Ecuador–Indonesia relations
- Ecuador: Indonesia

= Ecuador–Indonesia relations =

Ecuador–Indonesia relations refer to the bilateral relations between Ecuador and Indonesia. Relations were established on 29 April 1980; however, it was not until November 2004 that Ecuador established its embassy in Jakarta, and reciprocating 6 years later on November 11, 2010, that Indonesia finally opened its embassy in Quito. Both countries are the members of Forum of East Asia-Latin America Cooperation and the Non-Aligned Movement.

== History ==
From 22 to 23 June 2012, Indonesian President Susilo Bambang Yudhoyono visited Quito and meet his counterpart President Rafael Correa of Ecuador. They also witnessed the signing of several memorandums of understanding between two nations. The visit was also meant to reciprocate the Ecuadorian president's visit to Indonesia back in November 2007. The bilateral relations mainly in the energy sector, Ecuador has some oil and gas fields and offered Indonesia the opportunity to invest in the petroleum industry. In 2013 the bilateral trade volume reached US$94.54 million with trade balance in favour to Indonesia with US$68.30 million surplusses.
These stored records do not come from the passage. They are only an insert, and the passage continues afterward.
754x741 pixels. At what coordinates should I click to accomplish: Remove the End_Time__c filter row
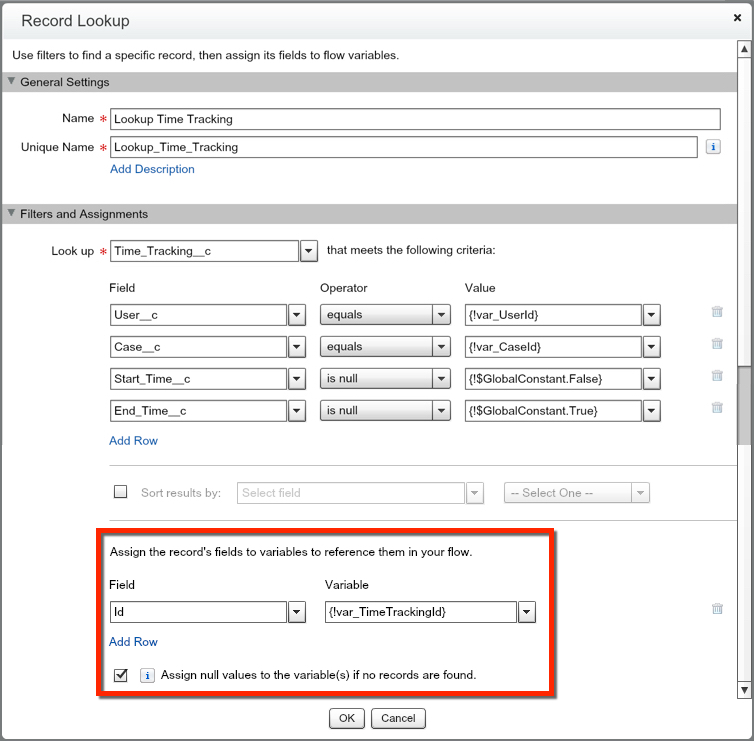(717, 408)
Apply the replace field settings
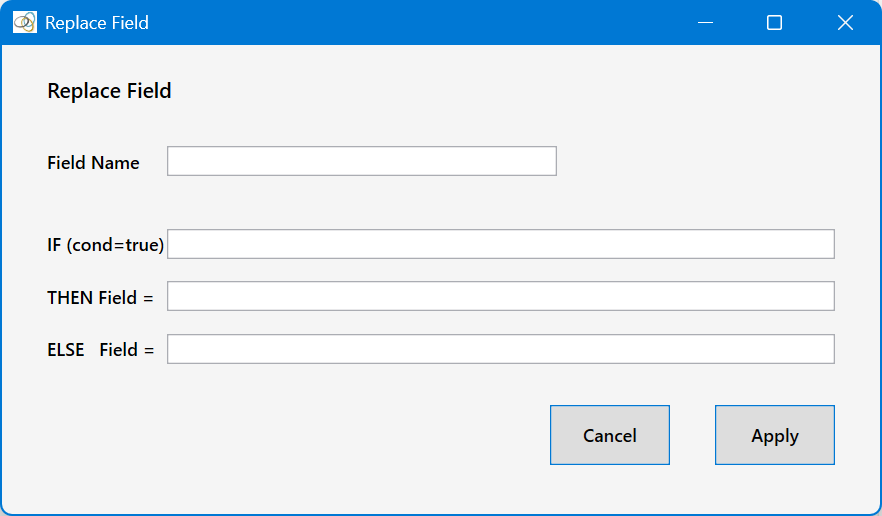 point(775,435)
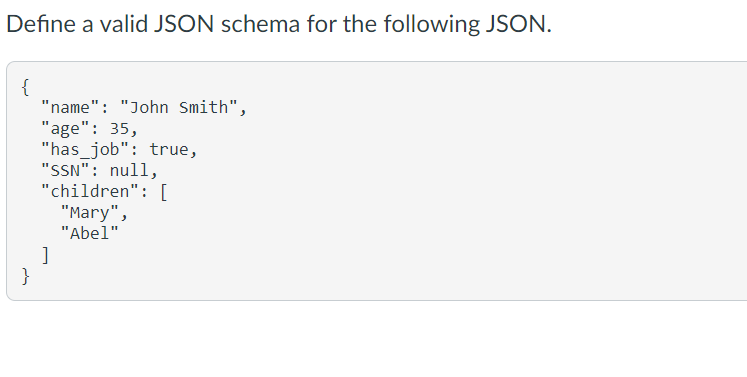Click the null value after SSN
The width and height of the screenshot is (747, 377).
(129, 170)
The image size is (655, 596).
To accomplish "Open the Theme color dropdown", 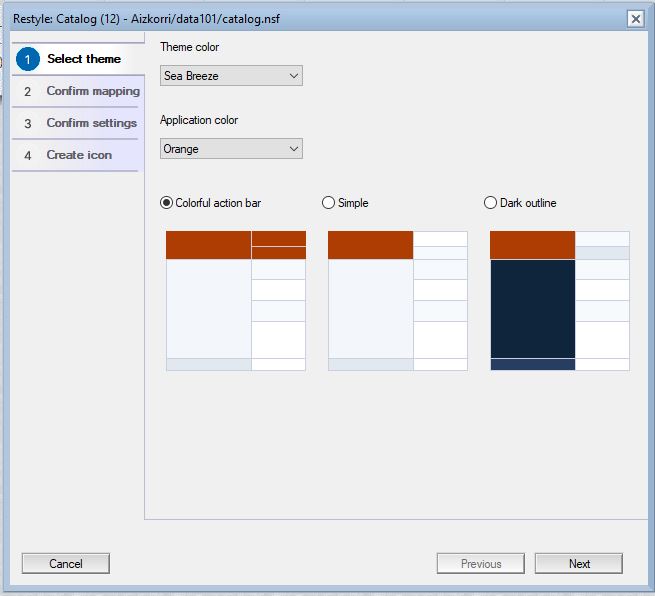I will [231, 76].
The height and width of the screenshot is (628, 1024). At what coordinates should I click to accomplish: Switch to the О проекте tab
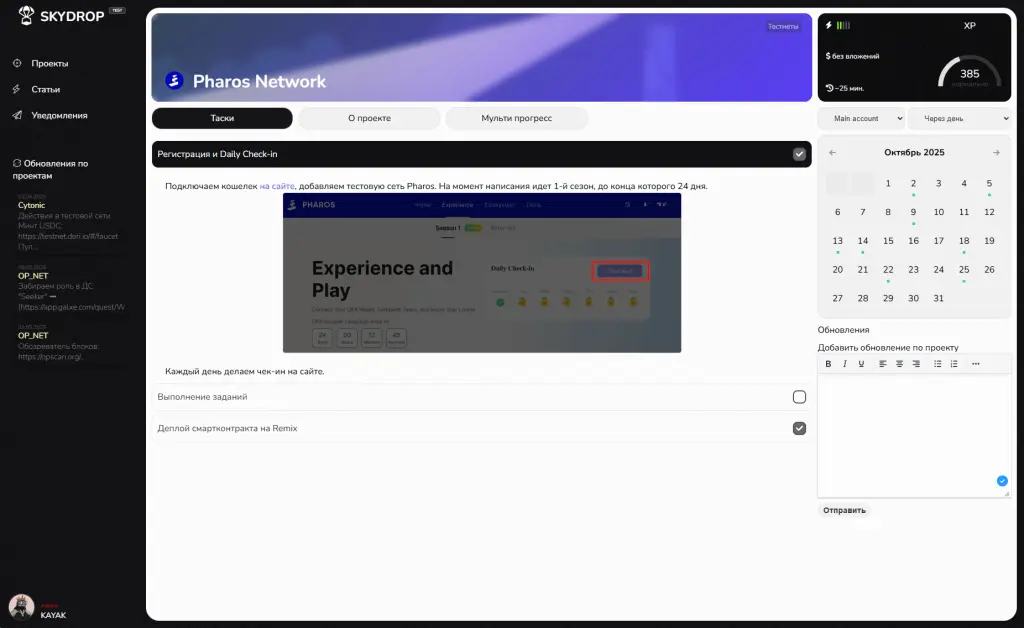(369, 118)
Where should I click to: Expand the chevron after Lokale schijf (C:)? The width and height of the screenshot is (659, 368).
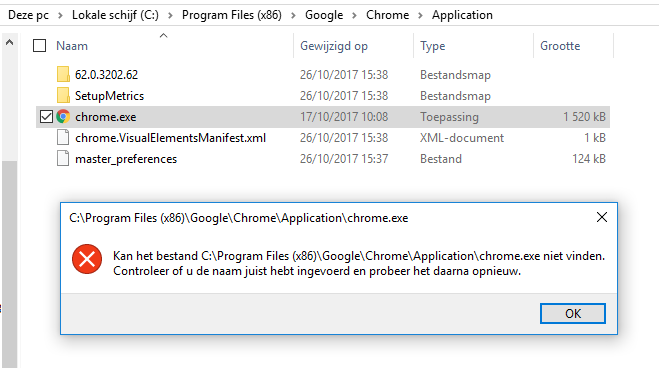(170, 16)
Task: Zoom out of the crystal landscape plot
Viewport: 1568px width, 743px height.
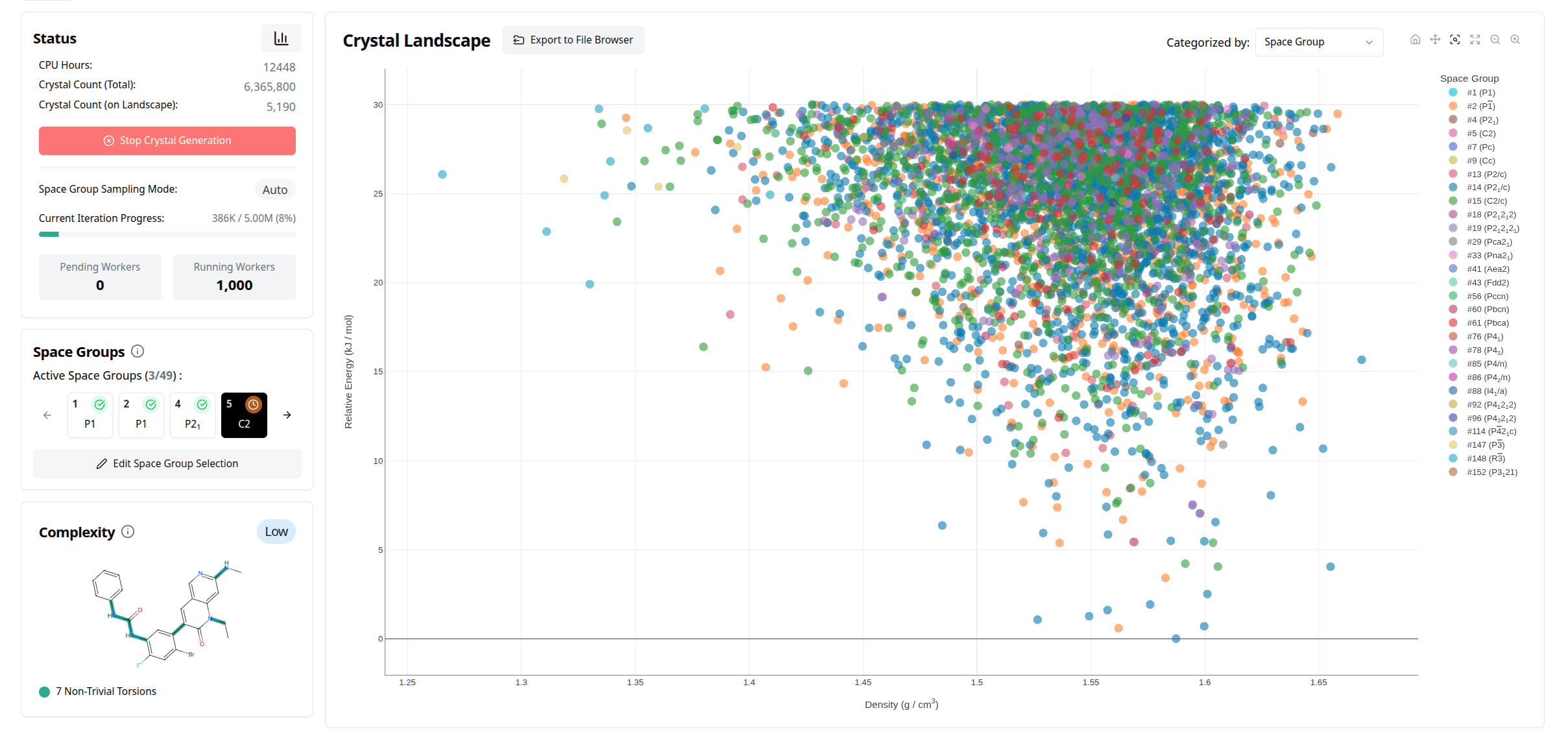Action: click(1495, 40)
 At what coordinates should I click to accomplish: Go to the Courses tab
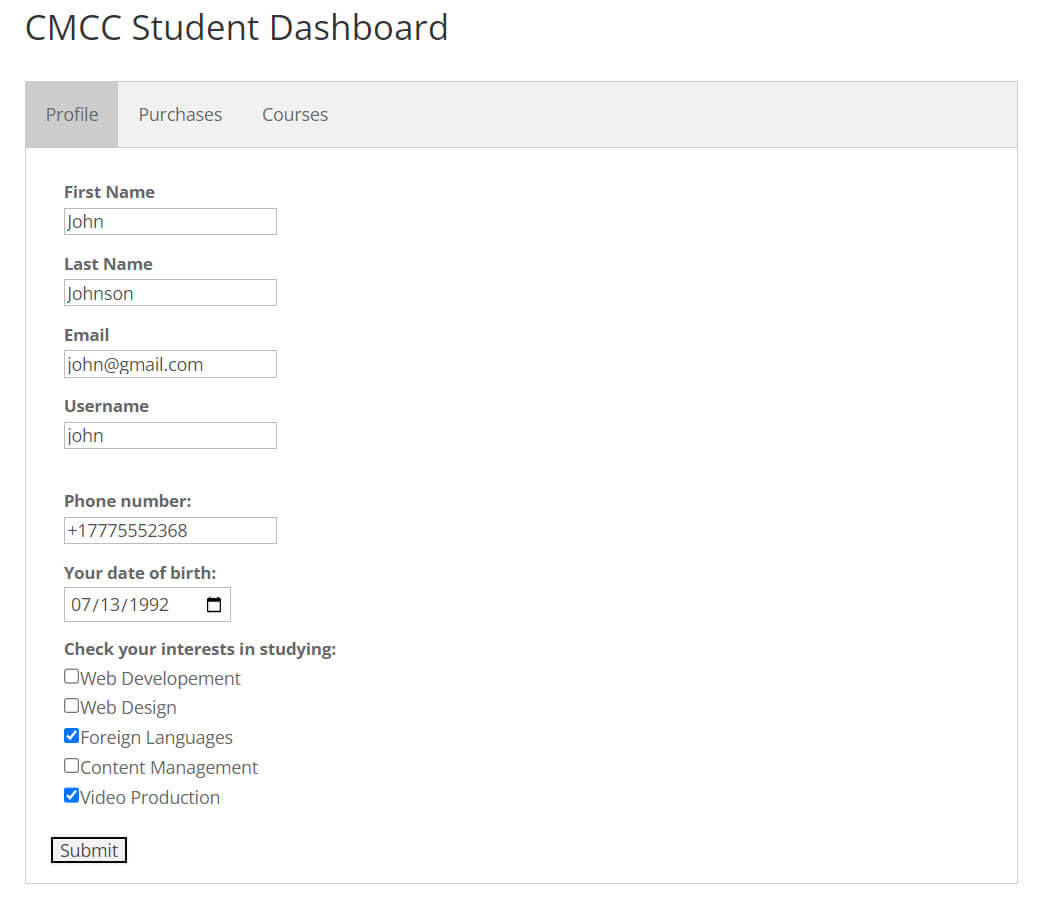[295, 115]
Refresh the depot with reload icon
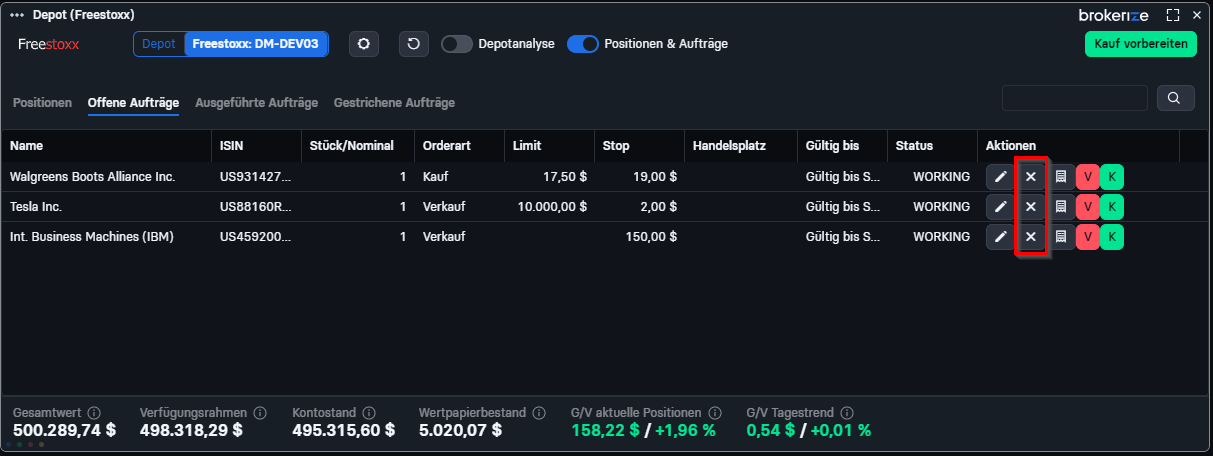The height and width of the screenshot is (456, 1213). [414, 44]
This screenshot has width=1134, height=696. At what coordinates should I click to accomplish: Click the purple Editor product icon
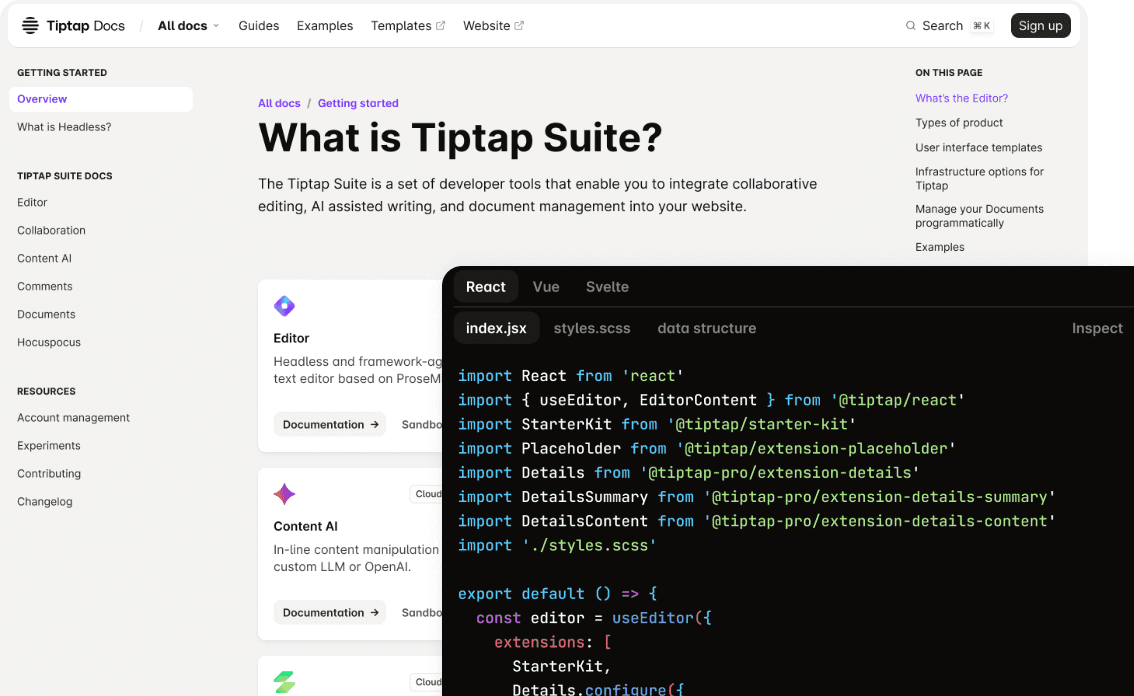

On 29 August 2022, Ecuador decided to improve bilateral cooperation with the 4th Bilateral Consultation Forum, which was conducted in-person in Jakarta. The Deputy Minister for Foreign Affairs of Ecuador, Ambassador Luis Vayas Valdivieso, led the Ecuadorian team, while Ambassador Ngurah Swajaya, the Director-General for American and European Affairs, led the Indonesian delegation. The two delegates expressed their appreciation for the strong bilateral ties that have persisted despite the COVID-19 pandemic, as evidenced by the rise in the value of bilateral trade, the reciprocal official visits between the two nations, and the signing of three agreements in the last two years pertaining to defense, counter-drug measures, and disaster risk management. The discussion covered topics of mutual interest on a regional and global scale, the advancement of ongoing collaborations, and the investigation of potential avenues for future cooperation in a variety of sectors.